Plus des deux tiers des gravats de béton et d'acier qui jonchent désormais le sol seront réutilisés. Il n'y a pas de problématique de déchets, car les tours de refroidissement n'appartiennent pas à la partie nucléaire de l'installation. Selon l'exploitant de la centrale, PreussenElektra, le coût total de la démolition des tours est d'un peu plus de trois millions d'euros.
Ces explosions marquent la deuxième destruction de tours de refroidissement en Allemagne, après celles de Philippsburg, dans le Bade-Wurtemberg, en mai 2020. En activité pendant trente-trois ans, la centrale de 1.200 mégawatts (MW) de Grafenrheinfeld a fonctionné jusqu'à son arrêt en 2015. Le démantèlement du site a été lancé en 2018.
Un travail de dix à douze ans
Alors que l'Allemagne a arrêté en avril 2023 ses trois dernières centrales nucléaires, le pays s'engage désormais sur le long chemin du démantèlement d'un parc de 36 sites d'une capacité totale de 26,4 Gigawatts (GW).
Selon les experts, il faut environ dix à douze ans pour démanteler une centrale, si tout se passe bien. Mais cela peut déraper, comme sur le site du démonstrateur de Niederaichbach (100 MW), en Bavière, où le processus a duré près de vingt ans.
A Krümmel (Rhénanie-Palatinat), l'opérateur espère boucler le démantèlement en 2039, après un arrêt officiel en 2011. En France, le petit réacteur de Brennilis, dans les monts d'Arrée, est toujours en cours de déconstruction après avoir été arrêté en 1985.
Le coût d'un tel chantier n'est pas non plus négligeable : en théorie, au minimum un milliard d'euros, pris en charge par les exploitants. Le gros défi reste la manipulation des matériaux radioactifs. Ces déchets sont séparés et préparés pour un stockage définitif tandis que les autres matériaux sont démontés et nettoyés à grands frais.
11 sites démantelés dans le monde
D'après le dernier rapport sur l'état de l'industrie nucléaire mondiale, sur les 204 centrales nucléaires qui ont été arrêtées dans le monde à ce jour, seuls 11 sites ont été complètement démantelés, dont trois en Allemagne (deux prototypes et un démonstrateur).
D'une capacité de 640 MW, Würzen (Saxe) est le seul site commercial allemand techniquement démantelé. Mais il reste sous contrôle légal, car des bâtiments servent à entreposer des déchets nucléaires.

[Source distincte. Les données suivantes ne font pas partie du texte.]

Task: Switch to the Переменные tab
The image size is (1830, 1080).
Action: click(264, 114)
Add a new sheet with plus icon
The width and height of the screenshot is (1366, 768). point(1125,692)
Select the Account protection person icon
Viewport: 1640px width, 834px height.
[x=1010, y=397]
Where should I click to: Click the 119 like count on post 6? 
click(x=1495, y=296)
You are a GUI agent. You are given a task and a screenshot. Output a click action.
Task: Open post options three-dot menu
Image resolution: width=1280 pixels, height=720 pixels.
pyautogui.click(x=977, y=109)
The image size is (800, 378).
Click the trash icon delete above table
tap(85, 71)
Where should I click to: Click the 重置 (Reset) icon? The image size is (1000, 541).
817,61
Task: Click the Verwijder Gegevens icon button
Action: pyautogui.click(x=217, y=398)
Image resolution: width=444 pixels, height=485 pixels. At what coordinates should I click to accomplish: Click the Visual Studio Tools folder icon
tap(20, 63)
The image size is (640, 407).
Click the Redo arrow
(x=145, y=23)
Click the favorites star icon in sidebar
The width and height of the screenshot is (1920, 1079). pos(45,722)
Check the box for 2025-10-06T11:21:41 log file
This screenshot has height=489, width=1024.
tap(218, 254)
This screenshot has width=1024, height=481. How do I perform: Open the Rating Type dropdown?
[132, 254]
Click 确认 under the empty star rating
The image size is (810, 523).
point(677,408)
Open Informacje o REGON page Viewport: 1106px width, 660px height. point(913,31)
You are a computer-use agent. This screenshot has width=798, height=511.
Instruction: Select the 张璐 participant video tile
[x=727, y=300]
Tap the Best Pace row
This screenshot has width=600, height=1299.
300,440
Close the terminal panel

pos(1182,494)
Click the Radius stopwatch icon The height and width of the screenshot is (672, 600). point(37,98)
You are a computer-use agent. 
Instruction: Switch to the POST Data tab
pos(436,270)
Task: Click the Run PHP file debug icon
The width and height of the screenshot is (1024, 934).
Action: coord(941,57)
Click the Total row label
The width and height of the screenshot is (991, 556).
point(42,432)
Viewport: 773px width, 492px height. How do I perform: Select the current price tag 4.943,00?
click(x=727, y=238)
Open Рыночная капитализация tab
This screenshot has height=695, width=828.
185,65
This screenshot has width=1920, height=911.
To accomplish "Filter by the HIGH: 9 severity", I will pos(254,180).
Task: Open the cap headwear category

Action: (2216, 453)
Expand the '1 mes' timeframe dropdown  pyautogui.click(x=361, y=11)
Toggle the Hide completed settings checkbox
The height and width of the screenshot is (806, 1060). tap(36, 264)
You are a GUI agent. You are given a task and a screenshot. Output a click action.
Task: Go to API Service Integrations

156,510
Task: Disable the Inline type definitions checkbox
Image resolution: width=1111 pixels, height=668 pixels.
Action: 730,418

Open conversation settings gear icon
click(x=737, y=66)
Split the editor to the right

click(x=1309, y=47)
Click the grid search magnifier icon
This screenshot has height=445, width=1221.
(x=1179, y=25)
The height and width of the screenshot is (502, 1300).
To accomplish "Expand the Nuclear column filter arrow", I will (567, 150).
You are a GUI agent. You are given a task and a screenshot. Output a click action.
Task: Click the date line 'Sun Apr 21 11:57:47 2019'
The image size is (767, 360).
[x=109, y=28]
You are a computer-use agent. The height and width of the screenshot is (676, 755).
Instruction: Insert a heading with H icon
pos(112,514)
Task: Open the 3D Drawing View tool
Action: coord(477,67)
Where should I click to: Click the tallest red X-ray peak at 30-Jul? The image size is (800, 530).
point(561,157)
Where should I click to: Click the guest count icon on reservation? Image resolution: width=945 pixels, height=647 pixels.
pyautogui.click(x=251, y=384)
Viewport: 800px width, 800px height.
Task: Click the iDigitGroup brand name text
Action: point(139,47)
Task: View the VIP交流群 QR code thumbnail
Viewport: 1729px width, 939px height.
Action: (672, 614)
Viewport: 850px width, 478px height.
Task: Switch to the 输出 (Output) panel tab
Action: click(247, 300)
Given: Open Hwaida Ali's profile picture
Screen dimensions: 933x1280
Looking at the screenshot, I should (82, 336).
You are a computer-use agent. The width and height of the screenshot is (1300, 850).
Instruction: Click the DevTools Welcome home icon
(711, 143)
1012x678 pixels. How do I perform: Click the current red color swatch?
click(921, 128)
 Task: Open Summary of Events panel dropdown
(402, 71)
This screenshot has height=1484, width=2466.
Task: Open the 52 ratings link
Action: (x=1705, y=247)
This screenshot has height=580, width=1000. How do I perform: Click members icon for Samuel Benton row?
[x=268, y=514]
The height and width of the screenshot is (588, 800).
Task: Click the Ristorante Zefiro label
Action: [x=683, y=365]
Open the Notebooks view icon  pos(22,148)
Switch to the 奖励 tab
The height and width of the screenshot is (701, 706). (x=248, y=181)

En Allemagne, le grand enjeu du démantèlement sera de trouver un lieu de stockage définitif. Si un site a été identifié pour les déchets faiblement ou moyennement radioactifs, ce n'est pas le cas pour les 27.000 m3 de déchets les plus dangereux.
En 1977, l'Allemagne avait décidé d'entreposer ceux-ci à Gorleben, en Basse-Saxe, dans une ancienne mine de sel. Mais les autorités ont fini par abandonner cette idée en 2017, après des décennies de travaux et de protestations antinucléaires ayant attiré jusqu'à 100.000 manifestants.
Un site de stockage identifié au mieux en 2074
Trouver un autre site sera plus que compliqué. D'après un rapport d'un organisme de recherche, l'Öko-Institut, mandaté par l'Office fédéral pour la sécurité de l'élimination des déchets nucléaires, paru début août, le processus sera achevé au mieux en 2074.
Le ministère allemand de l'Environnement part, quant à lui, du principe d'y arriver d'ici au milieu du siècle. Voilà une dizaine d'années, le Parlement allemand avait fixé 2031 comme date cible.